Indian drug major Ranbaxy Laboratories Ltd has announced that it has temporarily suspended shipment from its two active pharmaceutical ingredients (API) plants in the country to examine process and controls of manufacturing at these two units.
“This voluntary decision was taken as a precautionary measure and out of abundant caution to better allow the company to assess and review the processes and controls. The company will resume shipments after reassuring them about the processes and controls at these facilities,” Ranbaxy disclosed on Tuesday.
The two plants of the company, located at Toansa and Dewas, have both been banned by US Food and Drug Administration (US FDA).
Last month US FDA prohibited Ranbaxy from producing and selling APIs for the American market from its Toansa facility in Punjab, citing manufacturing violations.
The move followed an FDA inspection of the facility which identified significant violations of good manufacturing practices. Following this, the pharmaceutical firm voluntarily suspended API shipments from the facility to the US.
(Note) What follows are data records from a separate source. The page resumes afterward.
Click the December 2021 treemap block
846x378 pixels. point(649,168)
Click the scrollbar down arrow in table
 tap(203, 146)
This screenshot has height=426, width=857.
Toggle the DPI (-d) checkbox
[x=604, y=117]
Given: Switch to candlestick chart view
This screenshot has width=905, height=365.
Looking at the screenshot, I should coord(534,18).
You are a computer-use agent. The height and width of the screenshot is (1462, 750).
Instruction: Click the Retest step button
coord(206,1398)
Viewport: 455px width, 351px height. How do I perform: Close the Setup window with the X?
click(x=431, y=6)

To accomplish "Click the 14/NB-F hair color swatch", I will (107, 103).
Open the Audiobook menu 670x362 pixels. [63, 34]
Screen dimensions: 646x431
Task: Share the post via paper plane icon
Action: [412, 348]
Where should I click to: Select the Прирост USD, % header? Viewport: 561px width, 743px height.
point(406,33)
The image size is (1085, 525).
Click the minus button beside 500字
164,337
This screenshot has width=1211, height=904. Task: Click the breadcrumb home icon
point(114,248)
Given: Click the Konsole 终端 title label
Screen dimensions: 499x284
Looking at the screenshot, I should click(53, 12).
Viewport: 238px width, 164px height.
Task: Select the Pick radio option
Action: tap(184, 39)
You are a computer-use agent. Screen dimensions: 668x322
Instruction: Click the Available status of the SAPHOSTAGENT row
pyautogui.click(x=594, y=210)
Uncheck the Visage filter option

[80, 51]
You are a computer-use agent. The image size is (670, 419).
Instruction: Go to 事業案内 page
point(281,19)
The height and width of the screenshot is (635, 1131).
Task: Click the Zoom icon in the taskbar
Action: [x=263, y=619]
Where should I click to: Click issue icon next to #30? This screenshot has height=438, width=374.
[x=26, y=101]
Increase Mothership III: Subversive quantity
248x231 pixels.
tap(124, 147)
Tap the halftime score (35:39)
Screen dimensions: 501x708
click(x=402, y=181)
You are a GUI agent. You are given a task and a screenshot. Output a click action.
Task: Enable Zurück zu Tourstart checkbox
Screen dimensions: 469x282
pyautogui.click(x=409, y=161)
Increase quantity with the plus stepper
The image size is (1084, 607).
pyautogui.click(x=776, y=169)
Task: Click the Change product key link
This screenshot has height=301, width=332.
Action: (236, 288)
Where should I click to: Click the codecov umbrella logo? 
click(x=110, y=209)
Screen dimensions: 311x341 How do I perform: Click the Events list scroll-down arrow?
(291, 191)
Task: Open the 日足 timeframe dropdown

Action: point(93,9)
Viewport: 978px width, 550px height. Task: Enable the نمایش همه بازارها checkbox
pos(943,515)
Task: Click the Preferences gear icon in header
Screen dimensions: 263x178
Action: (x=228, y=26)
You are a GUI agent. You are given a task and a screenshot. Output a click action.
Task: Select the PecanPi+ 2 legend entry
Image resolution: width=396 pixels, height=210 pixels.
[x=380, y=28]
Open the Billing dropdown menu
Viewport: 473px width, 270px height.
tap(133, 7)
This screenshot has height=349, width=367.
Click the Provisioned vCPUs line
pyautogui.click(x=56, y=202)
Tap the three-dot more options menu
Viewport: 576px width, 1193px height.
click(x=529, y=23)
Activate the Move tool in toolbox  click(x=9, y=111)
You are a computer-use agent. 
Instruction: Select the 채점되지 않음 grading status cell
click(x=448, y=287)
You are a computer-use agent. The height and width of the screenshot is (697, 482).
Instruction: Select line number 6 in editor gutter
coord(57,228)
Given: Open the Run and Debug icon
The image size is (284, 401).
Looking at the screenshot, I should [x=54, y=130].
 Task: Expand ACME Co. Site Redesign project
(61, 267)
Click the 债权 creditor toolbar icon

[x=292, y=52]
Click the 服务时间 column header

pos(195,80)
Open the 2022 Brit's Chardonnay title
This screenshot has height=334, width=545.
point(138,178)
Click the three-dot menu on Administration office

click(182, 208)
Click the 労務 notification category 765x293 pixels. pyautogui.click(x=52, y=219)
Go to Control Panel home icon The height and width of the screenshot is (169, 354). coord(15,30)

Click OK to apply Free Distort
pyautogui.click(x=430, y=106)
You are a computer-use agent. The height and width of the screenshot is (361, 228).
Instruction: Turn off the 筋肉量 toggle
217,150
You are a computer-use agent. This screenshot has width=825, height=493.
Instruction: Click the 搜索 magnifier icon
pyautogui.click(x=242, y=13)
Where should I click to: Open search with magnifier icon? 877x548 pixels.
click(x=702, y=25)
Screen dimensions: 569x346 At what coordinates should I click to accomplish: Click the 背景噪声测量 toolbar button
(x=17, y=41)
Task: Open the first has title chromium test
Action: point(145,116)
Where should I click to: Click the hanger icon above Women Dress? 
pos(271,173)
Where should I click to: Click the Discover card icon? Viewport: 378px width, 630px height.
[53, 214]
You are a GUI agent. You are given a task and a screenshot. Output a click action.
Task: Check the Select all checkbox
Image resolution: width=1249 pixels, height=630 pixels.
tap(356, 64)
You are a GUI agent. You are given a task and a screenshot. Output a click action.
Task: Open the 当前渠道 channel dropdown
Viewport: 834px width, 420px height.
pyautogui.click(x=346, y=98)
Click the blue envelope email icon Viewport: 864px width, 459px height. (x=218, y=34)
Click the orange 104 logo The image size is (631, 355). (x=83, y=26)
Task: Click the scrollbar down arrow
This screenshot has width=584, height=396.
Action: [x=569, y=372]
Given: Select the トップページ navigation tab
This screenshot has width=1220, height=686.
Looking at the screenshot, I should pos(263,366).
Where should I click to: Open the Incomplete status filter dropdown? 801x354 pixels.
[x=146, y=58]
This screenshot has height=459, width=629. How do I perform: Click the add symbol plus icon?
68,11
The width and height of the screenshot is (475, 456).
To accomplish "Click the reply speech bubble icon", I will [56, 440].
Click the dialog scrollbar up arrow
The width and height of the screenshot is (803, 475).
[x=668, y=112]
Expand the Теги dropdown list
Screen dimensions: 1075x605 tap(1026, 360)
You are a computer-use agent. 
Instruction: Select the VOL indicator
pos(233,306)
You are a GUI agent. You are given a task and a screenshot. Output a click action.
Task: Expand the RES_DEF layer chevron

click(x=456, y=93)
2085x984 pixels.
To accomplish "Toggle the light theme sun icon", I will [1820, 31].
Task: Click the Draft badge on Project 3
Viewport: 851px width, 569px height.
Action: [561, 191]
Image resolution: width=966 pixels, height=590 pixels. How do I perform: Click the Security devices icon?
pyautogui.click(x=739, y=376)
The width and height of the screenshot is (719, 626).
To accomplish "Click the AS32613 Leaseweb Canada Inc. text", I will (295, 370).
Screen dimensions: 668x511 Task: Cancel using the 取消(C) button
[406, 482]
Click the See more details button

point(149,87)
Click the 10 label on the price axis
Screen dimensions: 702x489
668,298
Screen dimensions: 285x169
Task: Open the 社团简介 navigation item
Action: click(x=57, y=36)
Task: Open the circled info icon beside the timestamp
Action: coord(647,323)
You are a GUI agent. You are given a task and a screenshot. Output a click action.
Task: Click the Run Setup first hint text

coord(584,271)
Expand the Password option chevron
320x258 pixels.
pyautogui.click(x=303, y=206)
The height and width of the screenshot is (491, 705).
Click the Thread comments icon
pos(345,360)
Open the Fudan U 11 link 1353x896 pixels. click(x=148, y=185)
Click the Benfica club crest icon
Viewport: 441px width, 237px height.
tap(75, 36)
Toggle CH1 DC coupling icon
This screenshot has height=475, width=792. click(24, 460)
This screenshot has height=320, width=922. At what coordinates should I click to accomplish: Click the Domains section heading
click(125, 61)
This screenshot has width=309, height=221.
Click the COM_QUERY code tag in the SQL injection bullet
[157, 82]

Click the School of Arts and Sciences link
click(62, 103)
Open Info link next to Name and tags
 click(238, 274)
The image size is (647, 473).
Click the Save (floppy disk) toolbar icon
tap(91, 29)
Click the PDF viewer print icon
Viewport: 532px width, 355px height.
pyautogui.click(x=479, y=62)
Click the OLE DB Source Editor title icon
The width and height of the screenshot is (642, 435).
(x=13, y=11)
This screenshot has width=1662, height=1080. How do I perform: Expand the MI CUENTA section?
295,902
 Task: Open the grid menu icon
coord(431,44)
With this, all Indian plants of the company have been banned from shipping products for sale in the US, the world’s largest drug market and key revenue generator for Indian generic pharma companies.
Previously, US FDA had banned Ranbaxy from selling products made at its factories in Paonta Sahib, (Himachal Pradesh), Dewas (Madhya Pradesh) and Mohali (Punjab) over irregularities.
The development followed a visit of Margaret Hamburg, commissioner of US FDA in India. The regulatory body has penalised a number of big Indian pharma companies recently due to quality issues, including Wockhardt, RPG Life Sciences and Agila Specialities.
US FDA swung into action and started active monitoring of pharma labs in the country after Ranbaxy pleaded guilty to felony charges related to drug safety and agreed to pay a fine of $500 million in civil and criminal fine.
This came as a blow to Japanese pharmaceutical company Daiichi-Sankyo, which bought Ranbaxy from previous promoters Malvinder and Shivinder Singh in 2008 for around $4.6 billion.